Notre partenariat avec la Ligue nous encourage à poursuivre cette responsabilisation des élèves. Depuis quatre ans, une Junior Association (JA) existe dans le collège pour que les jeunes prennent des décisions pour le collège, sans avoir besoin de la validation d’un adulte. Cette association est affiliée au réseau national des JA, et supervisée par un membre de la Ligue de l’enseignement. Les jeunes ont déjà récupéré un babyfoot et fabriqué un billard pour le lieu de vie du collège. Cette année, ils organisent un voyage d’une semaine à Biarritz autour du développement durable. La Ligue les accompagne sur l’organisation du transport et de l’hébergement.
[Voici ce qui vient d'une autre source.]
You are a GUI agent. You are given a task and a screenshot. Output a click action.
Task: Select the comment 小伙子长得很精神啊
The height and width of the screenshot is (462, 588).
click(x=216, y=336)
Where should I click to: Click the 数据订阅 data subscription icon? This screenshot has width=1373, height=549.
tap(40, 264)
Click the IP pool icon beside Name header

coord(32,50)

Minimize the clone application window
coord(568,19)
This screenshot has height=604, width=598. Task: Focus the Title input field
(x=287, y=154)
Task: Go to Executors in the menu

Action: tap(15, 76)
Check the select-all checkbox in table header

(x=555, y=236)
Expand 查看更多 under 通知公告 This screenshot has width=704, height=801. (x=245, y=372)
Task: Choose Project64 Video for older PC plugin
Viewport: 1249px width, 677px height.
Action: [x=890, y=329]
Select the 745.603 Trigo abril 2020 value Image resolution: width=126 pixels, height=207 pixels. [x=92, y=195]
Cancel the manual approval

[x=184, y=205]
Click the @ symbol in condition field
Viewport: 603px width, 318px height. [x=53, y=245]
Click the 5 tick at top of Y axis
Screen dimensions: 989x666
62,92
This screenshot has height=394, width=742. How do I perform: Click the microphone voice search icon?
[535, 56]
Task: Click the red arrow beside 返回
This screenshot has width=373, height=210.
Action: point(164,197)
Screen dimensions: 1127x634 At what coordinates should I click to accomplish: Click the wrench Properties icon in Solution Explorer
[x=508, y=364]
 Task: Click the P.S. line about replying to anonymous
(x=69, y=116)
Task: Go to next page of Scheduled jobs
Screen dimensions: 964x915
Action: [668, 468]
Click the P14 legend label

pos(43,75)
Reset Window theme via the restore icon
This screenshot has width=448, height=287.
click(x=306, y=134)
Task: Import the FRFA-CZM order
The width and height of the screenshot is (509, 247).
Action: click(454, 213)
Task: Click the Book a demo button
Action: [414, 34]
Nicolas Loison : Je crois que la Ligue a aussi développé chez nous l’envie d’aller chercher des partenaires pour le collège. Notre partenariat est très riche. On a un dialogue très simple. Les gens de la Ligue sont hyper réactifs, souples, volontaires pour entrer dans le fonctionnement du collège. Ils connaissent très bien leurs outils, ils ont saisi quel établissement on était et ont su s’adapter à notre public. Bref, ils connaissent leur boulot et ils savent où ils vont. De voir que c’était aussi facile, ça m’a apporté de la sérénité : on peut aller chercher des partenaires fiables extérieurs. Ça m’a poussé à développer un réseau autour du collège.
Benjamin Dagard : Finalement, la question, c’est quand est-ce qu’on aura l’occasion d’accueillir un membre du collège Léon Tolstoï au sein du CA de la Ligue de l’enseignement de la Sarthe !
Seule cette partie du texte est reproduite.